The researchers studied samples from mice, rats, pigs, cats, ferrets, macaque monkeys and humans. While axon-bearing dendrites have been found in all species, they were significantly more abundant in non-primates.
The most important part of the study was the use of the latest high-resolution microscopy techniques, which allow close-up examination of the development of cells, which was made possible by the use of five different methods of staining the studied cells.
“This made it possible to detect the beginning of axons, accurately tracked at the micrometer level, which is sometimes not so easy with conventional light microscopy,” says Wahle.
More research will be needed to understand why some animal species have a higher percentage of axon-bearing dendrites than others and what their evolutionary advantage is for the animals that use them.
Neurons usually act as gatekeepers when it comes to deciding which signals will and will not be transmitted, according to other inputs they also receive.
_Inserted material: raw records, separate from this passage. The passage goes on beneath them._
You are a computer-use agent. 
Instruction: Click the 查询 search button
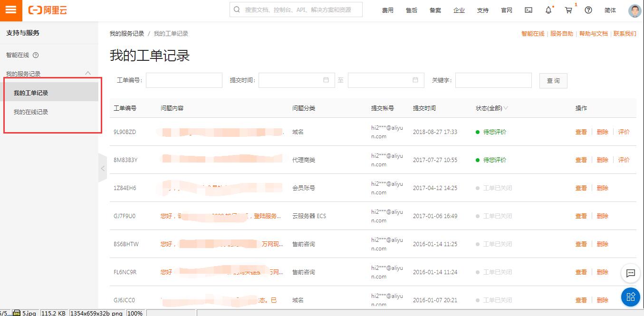pyautogui.click(x=553, y=81)

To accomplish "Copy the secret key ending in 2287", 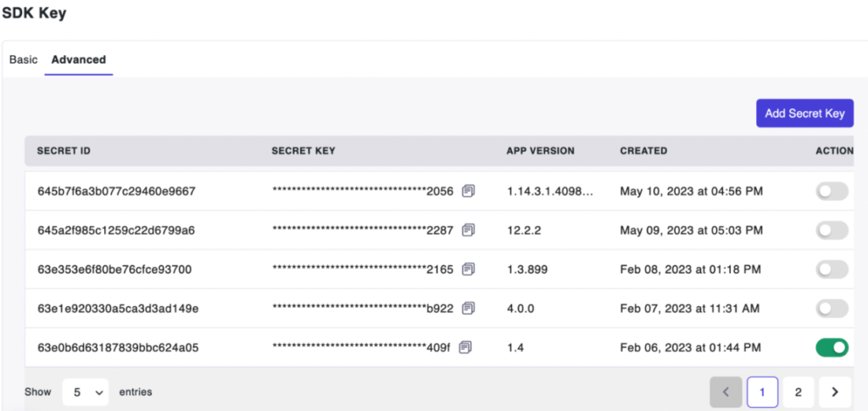I will coord(469,230).
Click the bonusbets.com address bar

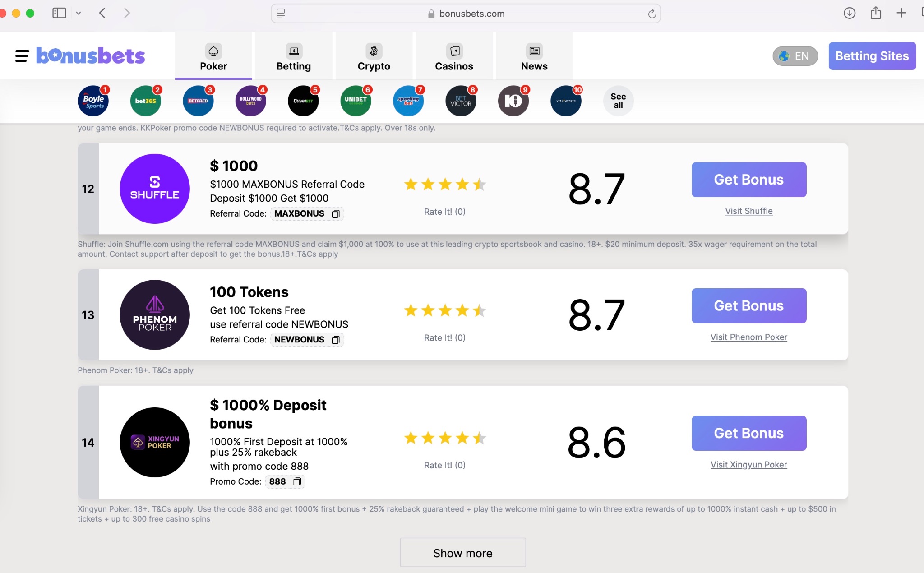click(x=466, y=14)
This is known as somatodendritic integration. One of the differences between axon-carrying dendrites is the ability to bypass these gates and independently choose which messages get into the brain’s network.
We don’t yet know how this affects information processing in the brain, but over time we’ll get more clues. The researchers found that animal domestication did not affect the number of these axon-bearing dendrites: they have a similar ratio in pigs and boars.
Also, it appears that animals of different species are born with them rather than developing them as they mature.
With so many neurons to keep an eye on – tens of billions in some cases – the brain isn’t an easy part of the body to study, but that doesn’t stop scientists. We are constantly learning more about how neurons are made and how they work.
“Our results expand current knowledge of the distribution and ratio of axon-bearing dendritic cells in the neocortex of non-animals, which are strikingly different from primates, where these cells are predominantly found in deeper layers and white matter,” the researchers write in the published paper.